Orbital characteristics
- Epoch 4 September 2017 (JD 2458000.5)
- Uncertainty parameter 0
- Observation arc: 88.91 yr (32,473 days)
- Aphelion: 2.1169 AU
- Perihelion: 1.7505 AU
- Semi-major axis: 1.9337 AU
- Eccentricity: 0.0948
- Orbital period (sidereal): 2.69 yr (982 days)
- Mean anomaly: 66.943°
- Mean motion: 0° 21^{m} 59.4^{s} / day
- Inclination: 17.899°
- Longitude of ascending node: 267.65°
- Argument of perihelion: 77.910°

Physical characteristics
- Dimensions: 5.21±0.42 km 6.692±0.078 km 7.623±0.058 km 7.816 km 7.82 km (taken)
- Synodic rotation period: 3.0335±0.0003 h 3.037±0.002 h 3.03784±0.00001 h 3.03797 h 3.037976±0.00005 h 3.037977±0.000005 h 3.0381±0.0002 h 3.04±0.01 h 3.044±0.005 h 3.049±0.001 h 3.049±0.002 h
- Geometric albedo: 0.2813 0.3044±0.0439 0.384±0.059 0.823±0.138
- Spectral type: Tholen = E · E SMASS = Xk · B–V = 0.731 U–B = 0.242
- Absolute magnitude (H): 12.25 · 12.53 · 12.53±0.08

= 1103 Sequoia =

Asteroid

1103 Sequoia (/səˈkwɔɪ.ə/; prov. designation: ) is a bright Hungaria asteroid from the innermost region of the asteroid belt, approximately 7 km in diameter. It was discovered on 9 November 1928, by German astronomer Walter Baade at the Bergedorf Observatory in Hamburg, Germany, who named it after the Sequoia National Park located in California.

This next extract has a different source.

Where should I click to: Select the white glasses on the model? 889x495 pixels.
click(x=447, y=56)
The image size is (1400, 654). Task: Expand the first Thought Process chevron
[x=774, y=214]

== Orbit and classification ==

Sequoia is a bright member of the Hungaria family (003), a large family within the larger dynamical Hungaria group that forms the innermost dense concentration of asteroids in the Solar System. It orbits the Sun at a distance of 1.8–2.1 AU once every 2 years and 8 months (982 days; semi-major axis of 1.93 AU). Its orbit has an eccentricity of 0.09 and an inclination of 18° with respect to the ecliptic.

The body's observation arc begins at the North African Algiers Observatory in December 1928, about 7 weeks after its official discovery observation at Bergedorf.

== Physical characteristics ==

In the Tholen classification and based on observations by the Wide-field Infrared Survey Explorer (WISE), Sequoia is a bright E-type asteroid, which is the predominant type for members of the Hungaria family, while in the SMASS classification, it is a Xk-subtype that transitions between the X- and K-type asteroids.

=== Rotation period ===

A large number of rotational lightcurves of Sequoia have been obtained from photometric observations since 1990. Best rated lightcurve by Italian amateur astronomer Silvano Casulli from December 2006 gave a rotation period of 3.03784 hours with a brightness amplitude of 0.44 magnitude (U=3).

=== Poles ===

Sequoia's lightcurve has also been modeled several times and gave a concurring sidereal period of 3.03797, 3.037976 and 3.037977 hours. In 2016, the large collaboration of astronomers also published a spin axis of (60.0°, −59.0°) in ecliptic coordinates (λ, β).

=== Diameter and albedo ===

According to the surveys carried out by the Japanese Akari satellite and the NEOWISE mission of NASA's WISE telescope, Sequoia measures between 5.21 and 7.816 kilometers in diameter and its surface has an albedo between 0.2813 and 0.823.

The Collaborative Asteroid Lightcurve Link adopts Petr Pravec's revised WISE results, that is, an albedo of 0.2813 and a diameter of 7.82 kilometers based on an absolute magnitude of 12.53.

== Naming ==

This minor planet was named after the Sequoia National Park located in California, United States, where the discoverer spent his vacations. The park is famous for its giant sequoia trees. The official naming citation was mentioned in The Names of the Minor Planets by Paul Herget in 1955 (H n.a.).